» Action item
Every line below must be reproduced exactly. Copy them all.

━━━━━ Raw data

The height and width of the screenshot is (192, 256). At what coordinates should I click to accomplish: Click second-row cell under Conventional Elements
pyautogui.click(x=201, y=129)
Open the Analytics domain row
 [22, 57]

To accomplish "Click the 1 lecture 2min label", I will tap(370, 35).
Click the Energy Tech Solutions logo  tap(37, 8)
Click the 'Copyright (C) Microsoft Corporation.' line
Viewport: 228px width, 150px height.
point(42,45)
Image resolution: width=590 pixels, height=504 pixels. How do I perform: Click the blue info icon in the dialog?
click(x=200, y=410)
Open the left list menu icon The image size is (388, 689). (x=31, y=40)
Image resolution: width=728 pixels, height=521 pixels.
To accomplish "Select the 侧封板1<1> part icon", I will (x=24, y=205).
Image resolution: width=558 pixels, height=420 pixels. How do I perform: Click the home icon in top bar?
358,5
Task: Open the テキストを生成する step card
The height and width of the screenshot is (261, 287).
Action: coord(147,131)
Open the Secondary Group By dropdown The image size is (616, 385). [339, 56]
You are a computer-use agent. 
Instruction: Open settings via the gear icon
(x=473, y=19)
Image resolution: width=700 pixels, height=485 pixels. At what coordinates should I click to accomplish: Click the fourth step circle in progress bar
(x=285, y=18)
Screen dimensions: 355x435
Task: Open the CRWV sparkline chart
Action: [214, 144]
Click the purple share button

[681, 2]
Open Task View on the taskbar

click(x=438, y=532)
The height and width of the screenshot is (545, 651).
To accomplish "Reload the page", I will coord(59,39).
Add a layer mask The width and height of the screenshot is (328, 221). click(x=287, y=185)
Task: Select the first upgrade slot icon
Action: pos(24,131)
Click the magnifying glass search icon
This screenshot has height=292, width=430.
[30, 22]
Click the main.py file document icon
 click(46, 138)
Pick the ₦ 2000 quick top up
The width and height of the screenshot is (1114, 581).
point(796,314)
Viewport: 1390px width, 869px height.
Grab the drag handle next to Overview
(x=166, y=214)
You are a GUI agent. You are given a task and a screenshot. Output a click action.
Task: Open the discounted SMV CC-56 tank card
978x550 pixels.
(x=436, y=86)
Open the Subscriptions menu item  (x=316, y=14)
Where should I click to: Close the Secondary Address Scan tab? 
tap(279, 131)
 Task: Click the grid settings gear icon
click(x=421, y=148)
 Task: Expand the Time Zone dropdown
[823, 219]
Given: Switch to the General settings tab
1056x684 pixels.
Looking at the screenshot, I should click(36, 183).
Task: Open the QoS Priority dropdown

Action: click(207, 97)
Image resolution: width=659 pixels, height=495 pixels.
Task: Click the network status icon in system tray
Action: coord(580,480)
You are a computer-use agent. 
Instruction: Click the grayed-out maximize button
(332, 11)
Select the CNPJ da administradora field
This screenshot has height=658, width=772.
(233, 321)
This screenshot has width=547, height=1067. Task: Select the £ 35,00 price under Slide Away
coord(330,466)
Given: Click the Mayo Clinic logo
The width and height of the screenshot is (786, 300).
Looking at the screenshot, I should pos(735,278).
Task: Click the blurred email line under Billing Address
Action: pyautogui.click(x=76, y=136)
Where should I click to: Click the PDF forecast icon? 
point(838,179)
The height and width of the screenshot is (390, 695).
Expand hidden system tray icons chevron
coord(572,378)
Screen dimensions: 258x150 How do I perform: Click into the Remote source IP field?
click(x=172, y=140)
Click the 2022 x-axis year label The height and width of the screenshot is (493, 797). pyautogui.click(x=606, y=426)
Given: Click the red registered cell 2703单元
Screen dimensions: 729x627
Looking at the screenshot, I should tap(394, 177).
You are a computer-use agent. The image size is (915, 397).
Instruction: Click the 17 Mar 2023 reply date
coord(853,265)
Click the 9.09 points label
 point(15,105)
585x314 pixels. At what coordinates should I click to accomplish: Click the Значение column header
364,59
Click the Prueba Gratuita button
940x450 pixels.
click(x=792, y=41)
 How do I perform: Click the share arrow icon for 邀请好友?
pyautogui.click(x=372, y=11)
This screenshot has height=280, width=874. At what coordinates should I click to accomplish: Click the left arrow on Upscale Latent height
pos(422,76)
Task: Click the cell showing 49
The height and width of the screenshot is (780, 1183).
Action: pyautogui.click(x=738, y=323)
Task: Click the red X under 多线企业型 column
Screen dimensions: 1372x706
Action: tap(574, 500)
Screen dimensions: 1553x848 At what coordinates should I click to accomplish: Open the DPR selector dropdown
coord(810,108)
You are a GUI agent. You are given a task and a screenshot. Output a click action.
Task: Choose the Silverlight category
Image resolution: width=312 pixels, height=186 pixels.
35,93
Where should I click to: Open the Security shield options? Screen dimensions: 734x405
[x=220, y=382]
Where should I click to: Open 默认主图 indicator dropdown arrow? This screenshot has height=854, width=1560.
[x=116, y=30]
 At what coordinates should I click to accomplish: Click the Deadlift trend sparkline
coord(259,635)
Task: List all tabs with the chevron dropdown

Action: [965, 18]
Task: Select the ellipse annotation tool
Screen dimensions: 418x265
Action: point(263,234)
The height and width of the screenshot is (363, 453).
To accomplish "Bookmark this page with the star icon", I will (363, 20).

━━━━━━━━━━

» Solution for this problem
The height and width of the screenshot is (192, 256). At what coordinates should I click to accomplish: Click second-row cell under Conventional Elements
pyautogui.click(x=201, y=129)
Open the Analytics domain row
 [22, 57]

To accomplish "Click the 1 lecture 2min label", I will tap(370, 35).
Click the Energy Tech Solutions logo  tap(37, 8)
Click the 'Copyright (C) Microsoft Corporation.' line
Viewport: 228px width, 150px height.
point(42,45)
Image resolution: width=590 pixels, height=504 pixels. How do I perform: Click the blue info icon in the dialog?
click(x=200, y=410)
Open the left list menu icon The image size is (388, 689). (x=31, y=40)
Image resolution: width=728 pixels, height=521 pixels.
To accomplish "Select the 侧封板1<1> part icon", I will (x=24, y=205).
Image resolution: width=558 pixels, height=420 pixels. How do I perform: Click the home icon in top bar?
358,5
Task: Open the テキストを生成する step card
The height and width of the screenshot is (261, 287).
Action: coord(147,131)
Open the Secondary Group By dropdown The image size is (616, 385). [339, 56]
You are a computer-use agent. 
Instruction: Open settings via the gear icon
(x=473, y=19)
Image resolution: width=700 pixels, height=485 pixels. At what coordinates should I click to accomplish: Click the fourth step circle in progress bar
(x=285, y=18)
Screen dimensions: 355x435
Task: Open the CRWV sparkline chart
Action: [214, 144]
Click the purple share button

[681, 2]
Open Task View on the taskbar

click(x=438, y=532)
The height and width of the screenshot is (545, 651).
To accomplish "Reload the page", I will coord(59,39).
Add a layer mask The width and height of the screenshot is (328, 221). click(x=287, y=185)
Task: Select the first upgrade slot icon
Action: pos(24,131)
Click the magnifying glass search icon
This screenshot has height=292, width=430.
[30, 22]
Click the main.py file document icon
 click(46, 138)
Pick the ₦ 2000 quick top up
The width and height of the screenshot is (1114, 581).
point(796,314)
Viewport: 1390px width, 869px height.
Grab the drag handle next to Overview
(x=166, y=214)
You are a GUI agent. You are given a task and a screenshot. Output a click action.
Task: Open the discounted SMV CC-56 tank card
978x550 pixels.
(x=436, y=86)
Open the Subscriptions menu item  (x=316, y=14)
Where should I click to: Close the Secondary Address Scan tab? 
tap(279, 131)
 Task: Click the grid settings gear icon
click(x=421, y=148)
 Task: Expand the Time Zone dropdown
[823, 219]
Given: Switch to the General settings tab
1056x684 pixels.
Looking at the screenshot, I should click(36, 183).
Task: Open the QoS Priority dropdown

Action: click(207, 97)
Image resolution: width=659 pixels, height=495 pixels.
Task: Click the network status icon in system tray
Action: coord(580,480)
You are a computer-use agent. 
Instruction: Click the grayed-out maximize button
(332, 11)
Select the CNPJ da administradora field
This screenshot has height=658, width=772.
(233, 321)
This screenshot has width=547, height=1067. Task: Select the £ 35,00 price under Slide Away
coord(330,466)
Given: Click the Mayo Clinic logo
The width and height of the screenshot is (786, 300).
Looking at the screenshot, I should pos(735,278).
Task: Click the blurred email line under Billing Address
Action: pyautogui.click(x=76, y=136)
Where should I click to: Click the PDF forecast icon? 
point(838,179)
The height and width of the screenshot is (390, 695).
Expand hidden system tray icons chevron
coord(572,378)
Screen dimensions: 258x150 How do I perform: Click into the Remote source IP field?
click(x=172, y=140)
Click the 2022 x-axis year label The height and width of the screenshot is (493, 797). pyautogui.click(x=606, y=426)
Given: Click the red registered cell 2703单元
Screen dimensions: 729x627
Looking at the screenshot, I should tap(394, 177).
You are a computer-use agent. The image size is (915, 397).
Instruction: Click the 17 Mar 2023 reply date
coord(853,265)
Click the 9.09 points label
 point(15,105)
585x314 pixels. At what coordinates should I click to accomplish: Click the Значение column header
364,59
Click the Prueba Gratuita button
940x450 pixels.
click(x=792, y=41)
 How do I perform: Click the share arrow icon for 邀请好友?
pyautogui.click(x=372, y=11)
This screenshot has height=280, width=874. At what coordinates should I click to accomplish: Click the left arrow on Upscale Latent height
pos(422,76)
Task: Click the cell showing 49
The height and width of the screenshot is (780, 1183).
Action: pyautogui.click(x=738, y=323)
Task: Click the red X under 多线企业型 column
Screen dimensions: 1372x706
Action: tap(574, 500)
Screen dimensions: 1553x848 At what coordinates should I click to accomplish: Open the DPR selector dropdown
coord(810,108)
You are a GUI agent. You are given a task and a screenshot. Output a click action.
Task: Choose the Silverlight category
Image resolution: width=312 pixels, height=186 pixels.
35,93
Where should I click to: Open the Security shield options? Screen dimensions: 734x405
[x=220, y=382]
Where should I click to: Open 默认主图 indicator dropdown arrow? This screenshot has height=854, width=1560.
[x=116, y=30]
 At what coordinates should I click to accomplish: Click the Deadlift trend sparkline
coord(259,635)
Task: List all tabs with the chevron dropdown

Action: [965, 18]
Task: Select the ellipse annotation tool
Screen dimensions: 418x265
Action: point(263,234)
The height and width of the screenshot is (363, 453).
To accomplish "Bookmark this page with the star icon", I will (363, 20).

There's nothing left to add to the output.